I do believe that you should hold retrospectives like these whenever you have done a major effort in your team. Retrospectives aren’t just for the end of a sprint, they can be used in many other situations where you need to reflect on something that has happened in order to improve continuously.

(At Citerus we believe retrospectives to be so important we even have a separate course for holding more efficient retrospectives)

Checklist for planning

We’ve started using a checklist during sprint planning in order to keep the things that usually go wrong in mind while talking about how to solve the user stories.

Some items in the list are very specific for the product that we’re developing and I’m leaving those out but here are a few more generic things:

  • Should a log event be generated when the function is performed?
  • Is the function affected by time zones, and if so, which time zone shall be used?
  • Should the function be accessible via WEB-Services?
  • What rights are required to perform the function?
  • Can there be any concurrency issues?
  • Do we need any special test data?
  • What views are affected? Would mockups be helpful?
  • What about performance?

My favorite is of course “Do we need any special test data?”. Setting up tests can be costly and it needs to be thought of during planning. We might need to get information from customers, order hardware, change the test environment to have data that will allow us to test the feature. But also, thinking about how the testing will work might have an impact on how the feature will be designed. It’s design can make testing harder or easier.

Words of wisdom

On my Software Testing and Metrics course we had a guest lecture this week. It was a tester for Nasdaq OMX and he told us a little about how testing works in “real life”.

He started of by reminding us how the price tag on a defect rises dramatically with time and spent a  great deal of time on the fact that a lot of defect can be found in a matter of seconds or minutes.

A few techniques enabled this. The first he bought up was pair programing. Stimulating different sides of the brain in the two programmers, pair programming has (possibly) a positive effect on the correctness of the code. Both for small mistakes such as uninitialized variables and larger as design flaws. Of course, pair programming isn’t a simple technique, it requires a lot of factors to click for it to be as efficient as it is on paper.

A great deal of time was spent discussing Test Driven Design. He talked about a study done at Microsoft and IBM were two teams were given the same task and one worked TDD and the other didn’t. It turns out that the team using TDD worked 15-30% slower BUT after a time of use their code turned out to have 40-90% lessdefects. 90%! Amazing results.

Also something as simple as keeping the developers and the testers in the same room helped uncover defects in a quick way. Making it easy for testers to discuss the code with the developers meant that interpretations problems could be discovered and solved, making both the software and tests better.
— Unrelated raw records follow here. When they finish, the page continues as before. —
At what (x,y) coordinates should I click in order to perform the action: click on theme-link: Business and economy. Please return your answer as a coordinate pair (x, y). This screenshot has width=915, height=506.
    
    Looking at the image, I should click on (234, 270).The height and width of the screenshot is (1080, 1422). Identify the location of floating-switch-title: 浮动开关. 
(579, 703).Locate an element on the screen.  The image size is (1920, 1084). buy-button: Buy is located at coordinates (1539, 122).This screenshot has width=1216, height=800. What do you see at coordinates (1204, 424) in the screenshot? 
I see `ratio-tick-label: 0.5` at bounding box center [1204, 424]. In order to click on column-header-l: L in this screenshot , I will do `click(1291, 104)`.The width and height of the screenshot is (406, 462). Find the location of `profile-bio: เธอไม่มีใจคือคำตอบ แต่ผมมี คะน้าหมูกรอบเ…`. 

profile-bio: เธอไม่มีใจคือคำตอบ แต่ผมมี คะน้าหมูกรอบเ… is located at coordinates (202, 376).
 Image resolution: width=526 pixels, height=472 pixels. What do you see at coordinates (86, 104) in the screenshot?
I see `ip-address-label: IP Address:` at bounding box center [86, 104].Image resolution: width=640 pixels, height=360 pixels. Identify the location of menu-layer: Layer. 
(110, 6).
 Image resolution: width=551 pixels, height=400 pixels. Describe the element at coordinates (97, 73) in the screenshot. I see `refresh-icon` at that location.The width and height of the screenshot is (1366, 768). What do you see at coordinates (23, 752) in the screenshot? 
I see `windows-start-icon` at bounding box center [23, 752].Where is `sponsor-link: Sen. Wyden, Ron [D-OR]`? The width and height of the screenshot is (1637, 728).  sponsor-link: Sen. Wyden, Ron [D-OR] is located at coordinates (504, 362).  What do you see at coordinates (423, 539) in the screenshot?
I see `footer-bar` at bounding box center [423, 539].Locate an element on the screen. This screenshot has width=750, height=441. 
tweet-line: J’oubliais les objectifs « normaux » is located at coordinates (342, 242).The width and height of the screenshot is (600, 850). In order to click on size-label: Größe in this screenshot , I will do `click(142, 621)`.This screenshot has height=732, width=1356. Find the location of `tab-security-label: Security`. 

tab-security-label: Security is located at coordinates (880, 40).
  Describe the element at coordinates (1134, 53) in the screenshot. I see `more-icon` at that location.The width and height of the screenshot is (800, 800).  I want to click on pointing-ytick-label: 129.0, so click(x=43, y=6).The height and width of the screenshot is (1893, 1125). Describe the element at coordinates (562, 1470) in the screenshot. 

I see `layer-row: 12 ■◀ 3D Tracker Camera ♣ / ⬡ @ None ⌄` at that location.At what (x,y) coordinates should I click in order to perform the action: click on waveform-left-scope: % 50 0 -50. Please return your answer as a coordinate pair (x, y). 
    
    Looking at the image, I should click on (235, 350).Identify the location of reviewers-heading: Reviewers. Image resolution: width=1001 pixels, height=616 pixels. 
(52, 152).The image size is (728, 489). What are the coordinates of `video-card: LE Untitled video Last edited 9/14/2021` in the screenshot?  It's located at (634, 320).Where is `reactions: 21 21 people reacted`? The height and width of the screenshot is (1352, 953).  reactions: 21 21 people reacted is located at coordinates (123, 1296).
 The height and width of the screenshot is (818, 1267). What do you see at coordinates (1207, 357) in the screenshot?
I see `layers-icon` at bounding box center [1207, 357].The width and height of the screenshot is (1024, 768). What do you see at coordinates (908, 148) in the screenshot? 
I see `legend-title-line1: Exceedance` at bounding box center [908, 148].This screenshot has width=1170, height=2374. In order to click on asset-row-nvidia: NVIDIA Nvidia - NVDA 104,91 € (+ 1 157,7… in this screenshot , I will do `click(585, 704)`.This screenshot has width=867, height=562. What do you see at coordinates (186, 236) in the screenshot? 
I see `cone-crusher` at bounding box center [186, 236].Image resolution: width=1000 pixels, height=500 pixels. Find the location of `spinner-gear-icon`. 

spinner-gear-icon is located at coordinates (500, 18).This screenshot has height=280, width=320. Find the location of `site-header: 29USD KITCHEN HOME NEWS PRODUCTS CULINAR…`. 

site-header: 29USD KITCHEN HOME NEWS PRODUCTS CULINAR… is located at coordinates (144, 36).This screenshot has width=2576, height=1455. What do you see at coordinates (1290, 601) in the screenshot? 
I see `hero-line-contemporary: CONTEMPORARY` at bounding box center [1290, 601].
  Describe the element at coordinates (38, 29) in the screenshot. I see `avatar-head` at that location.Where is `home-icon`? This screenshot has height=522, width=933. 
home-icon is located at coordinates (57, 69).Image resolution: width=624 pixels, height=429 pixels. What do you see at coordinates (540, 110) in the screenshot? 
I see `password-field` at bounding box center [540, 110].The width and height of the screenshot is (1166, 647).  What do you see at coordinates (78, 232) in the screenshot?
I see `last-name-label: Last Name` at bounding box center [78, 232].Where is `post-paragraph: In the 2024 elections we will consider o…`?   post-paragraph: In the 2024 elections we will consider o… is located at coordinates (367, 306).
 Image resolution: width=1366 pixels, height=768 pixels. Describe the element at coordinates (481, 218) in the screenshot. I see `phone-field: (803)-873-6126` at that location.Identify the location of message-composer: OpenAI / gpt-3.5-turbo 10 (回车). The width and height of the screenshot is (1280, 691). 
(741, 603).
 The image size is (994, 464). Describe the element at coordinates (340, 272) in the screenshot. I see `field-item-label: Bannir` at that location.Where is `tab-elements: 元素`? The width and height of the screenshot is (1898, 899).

And then he talked a lot about tools. How Continuous Integration could help you make sure that the code you checked in really worked and didn’t break anything else. How Static Analysis could give you warnings about possible defects. How code coverage helped you make sure that there isn’t any untested or dead code.

He finished the lecture by giving us a demo of how a test case at OMX could look like.  We looked at almost 2000 lines of test code for a single requirement…  Using this he stressed the importance of using code conventions and test case traceabilty. It was imperative that each test case contained a reference to the requirement tested.

I asked some questions about the size of their company. They had about 8 developers and 10 testers and were trying different project processes without finding one that suited them yet. They made sure that testers and developers worked on the same features.